In a past statement to Indiana Public Broadcasting after the authorization vote, Sysco denied allegations of bad-faith negotiations.

“Sysco Indianapolis has, and will continue, to bargain in good faith with Teamsters Local 135,” said a spokesperson in the statement. “We have not reached an agreement to date due to the unreasonable demands by the union leadership.”

Teamsters Local 135 President Dustin Roach pushed back on the assertion that the union's demands were unreasonable.

“It's not me, it's my members, my people. And [Sysco’s negotiators are] just not hearing them,” Roach said. “The company is, we feel like, surface bargaining. They're not addressing our members' issues and concerns. But mainly, they're breaking the law.”

Roach alleged the company fired a union steward several months ago without providing the union information and has been intimidating workers to keep them from striking, which could violate federal labor law. He said the union has filed charges against the company with the National Labor Relations Board.

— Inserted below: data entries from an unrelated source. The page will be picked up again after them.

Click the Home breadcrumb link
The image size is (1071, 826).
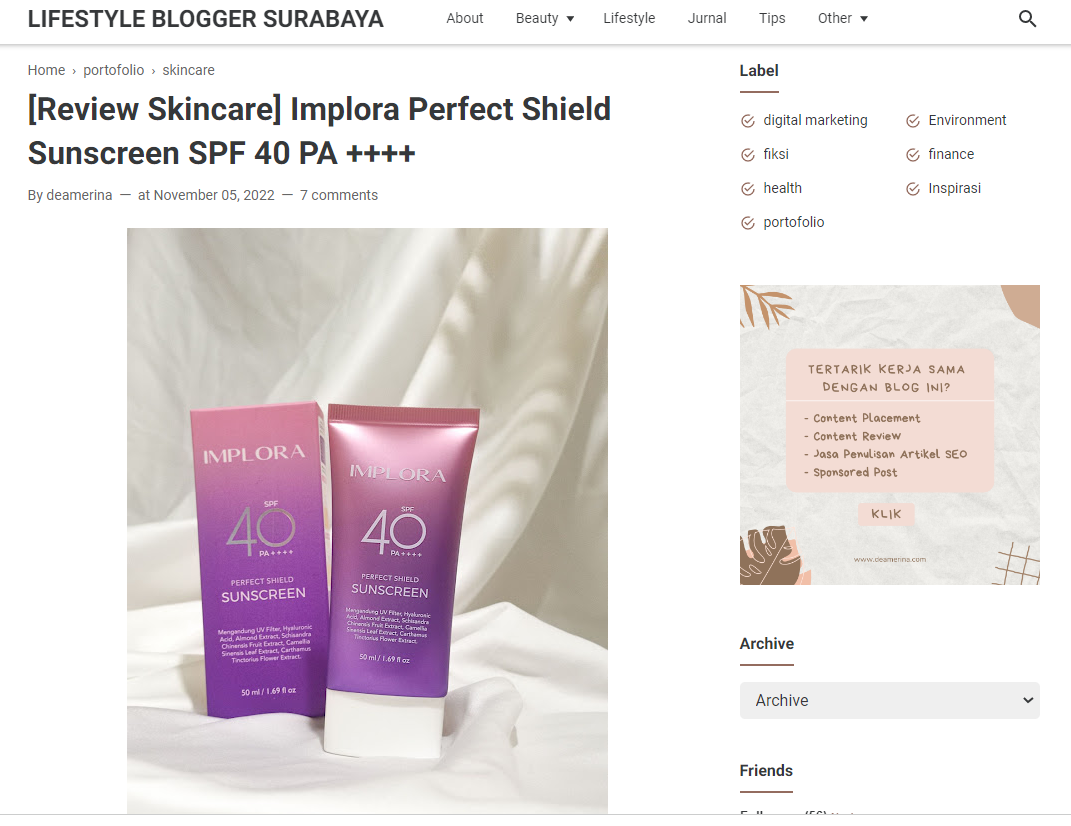(46, 70)
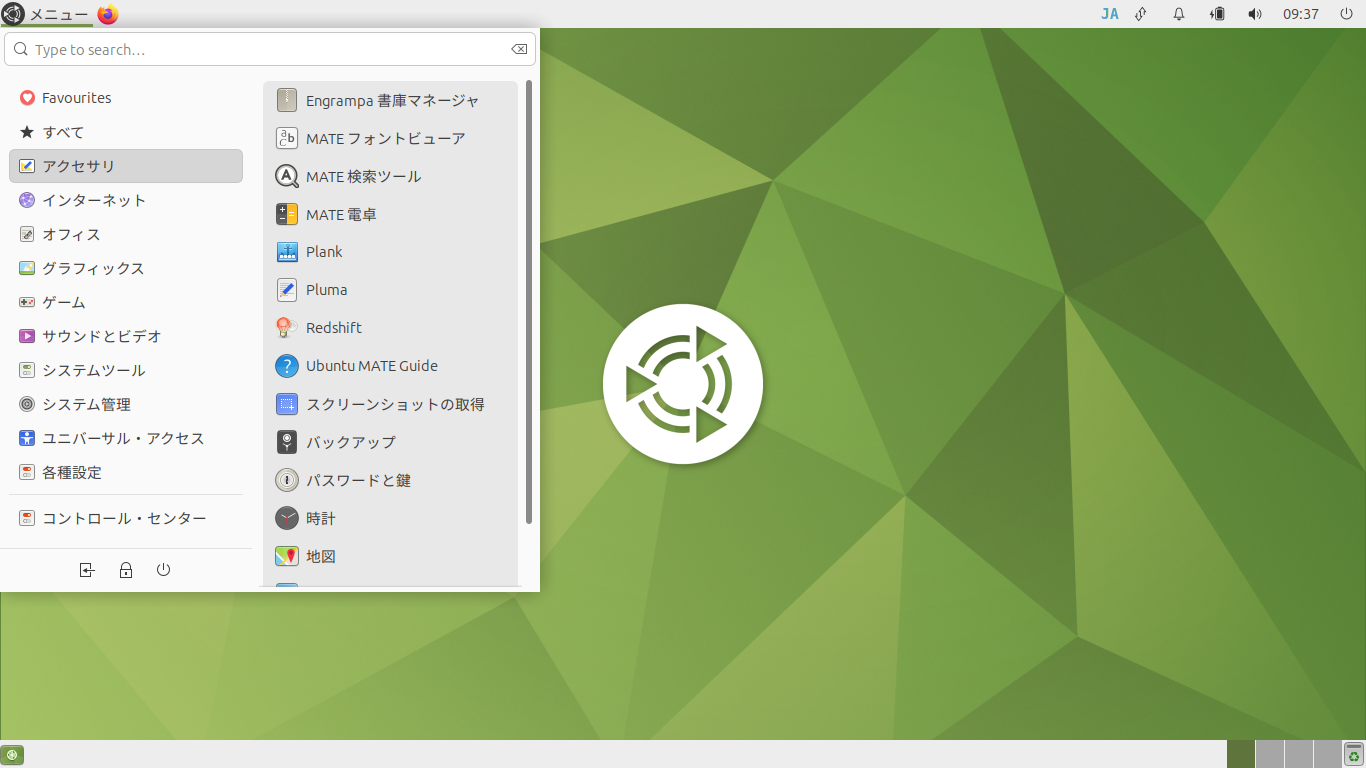Viewport: 1366px width, 768px height.
Task: Open the Pluma text editor
Action: (x=324, y=289)
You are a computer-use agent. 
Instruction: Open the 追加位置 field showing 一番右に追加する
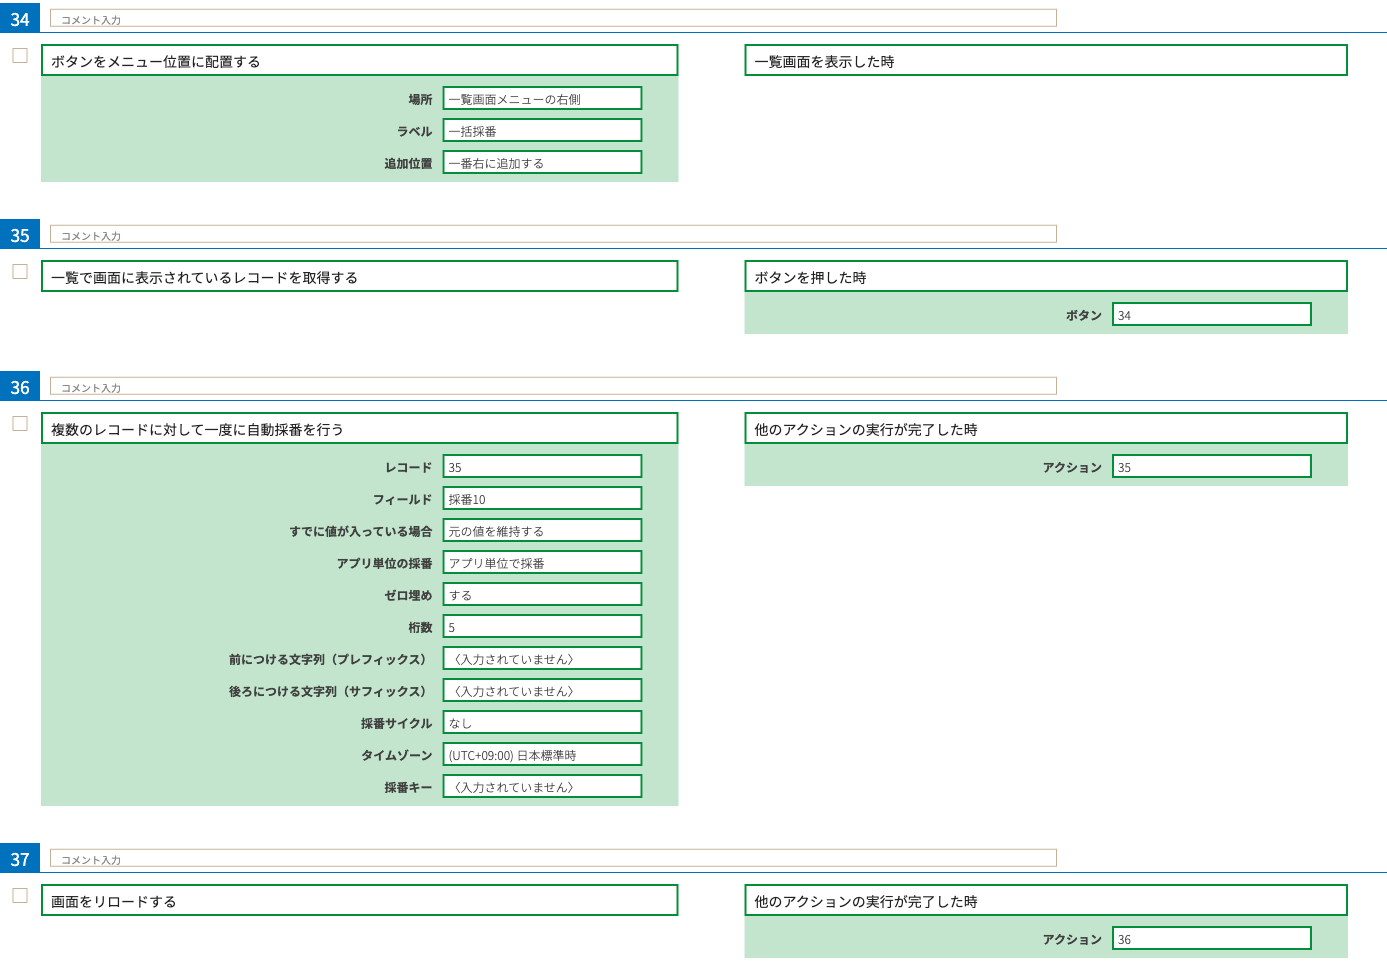(542, 163)
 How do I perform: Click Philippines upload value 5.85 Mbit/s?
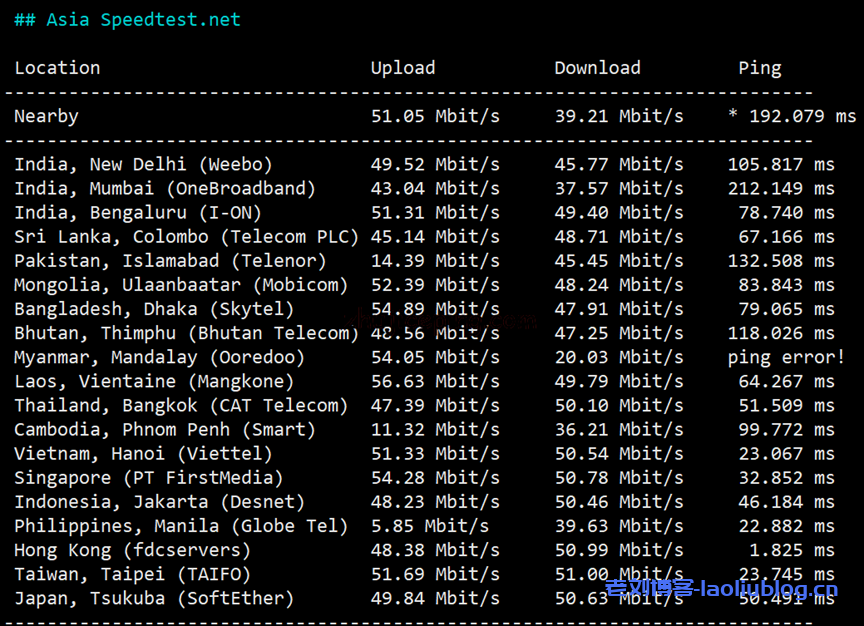[429, 526]
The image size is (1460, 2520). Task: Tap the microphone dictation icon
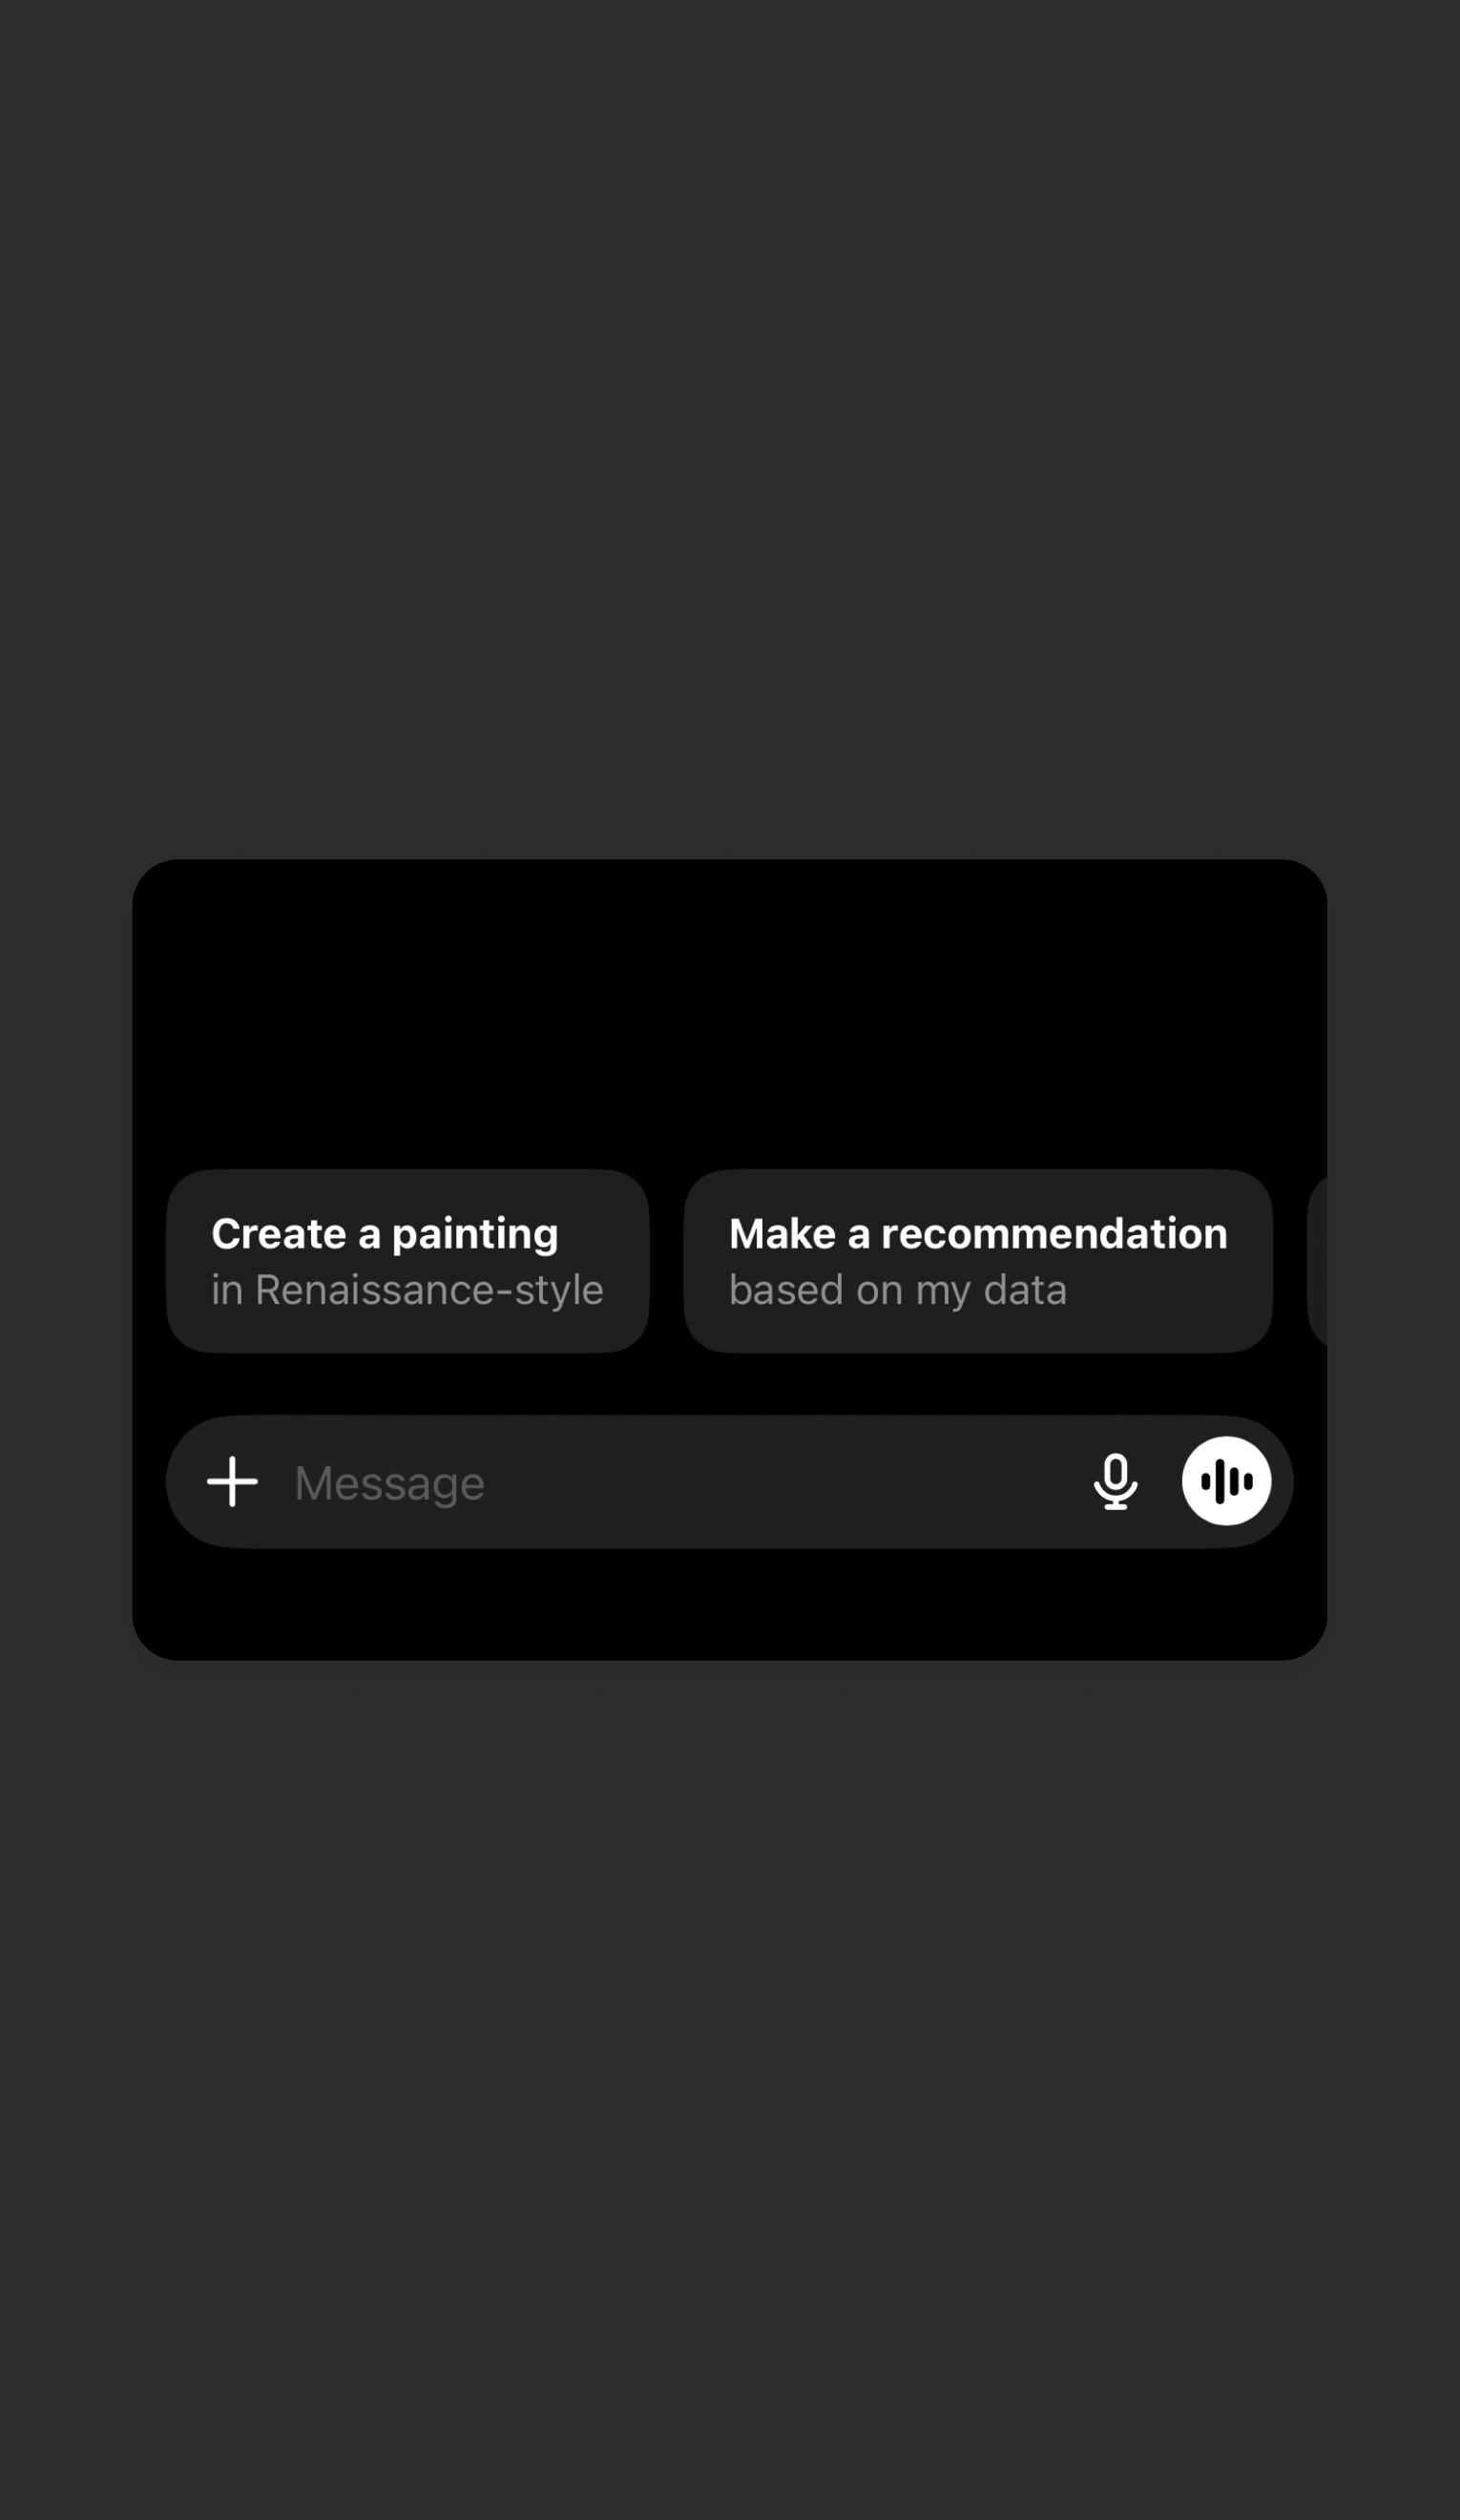click(x=1115, y=1481)
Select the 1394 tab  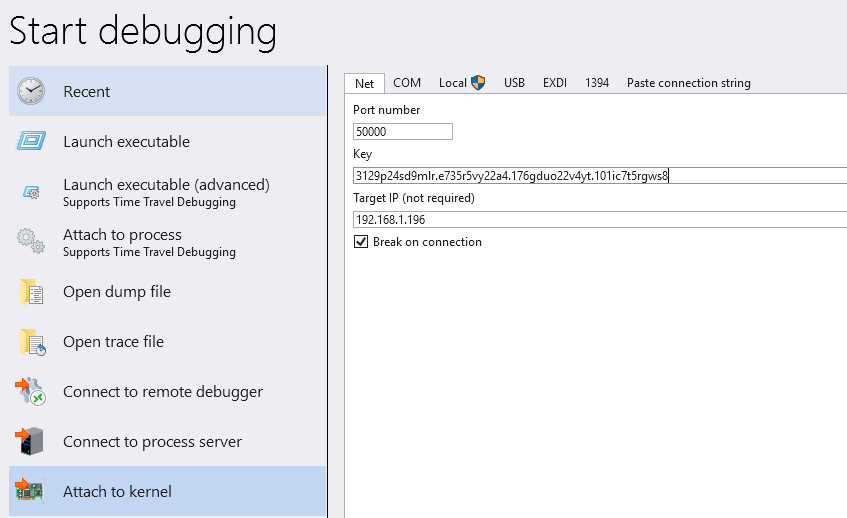coord(597,83)
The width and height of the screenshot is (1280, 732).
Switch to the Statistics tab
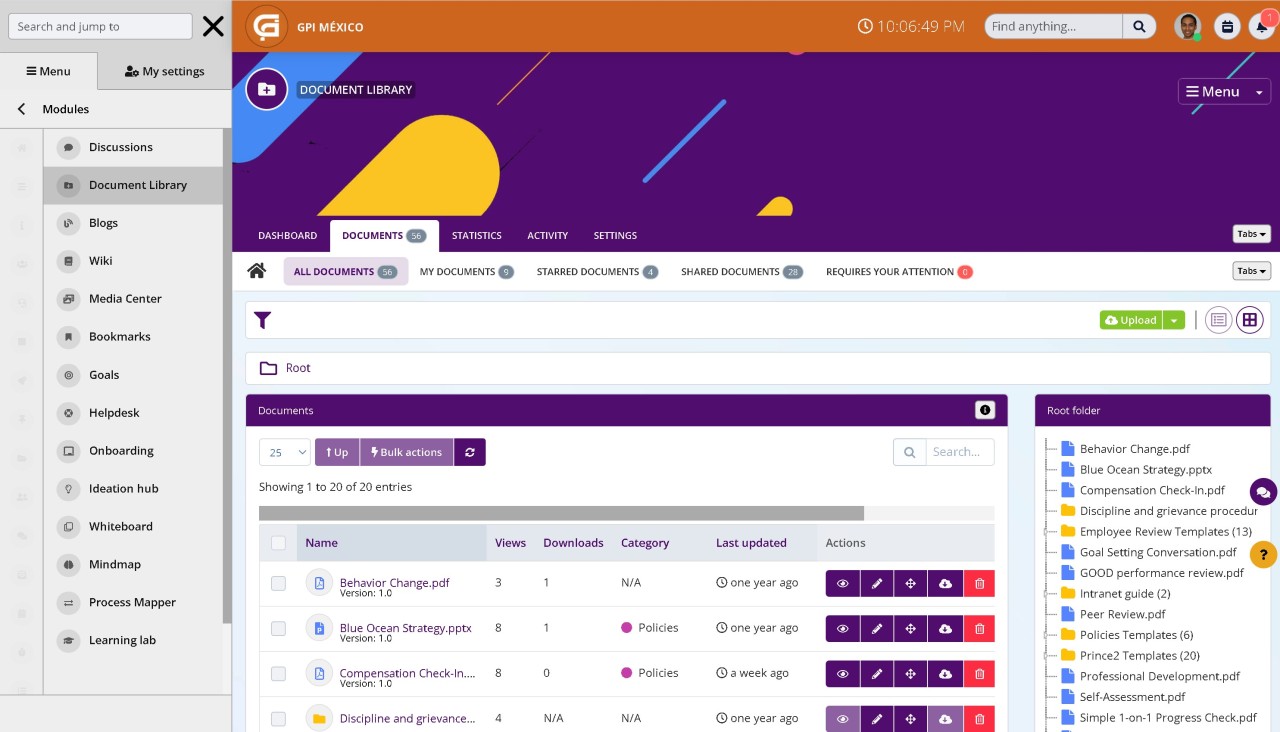pos(476,235)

“If they would engage in bargaining in good faith, not break the law, we wouldn't be here today,” Roach said. “They're slapping her people in the face with wage increases that they're offering them [and by] wanting us to be regressive on the [contract] language.”

UPDATE: In a statement provided Monday afternoon, Sysco accused union leaders of bad-faith negotiations and claimed its proposed contract offered them “top-of-market wages, lower healthcare costs and more vacation.”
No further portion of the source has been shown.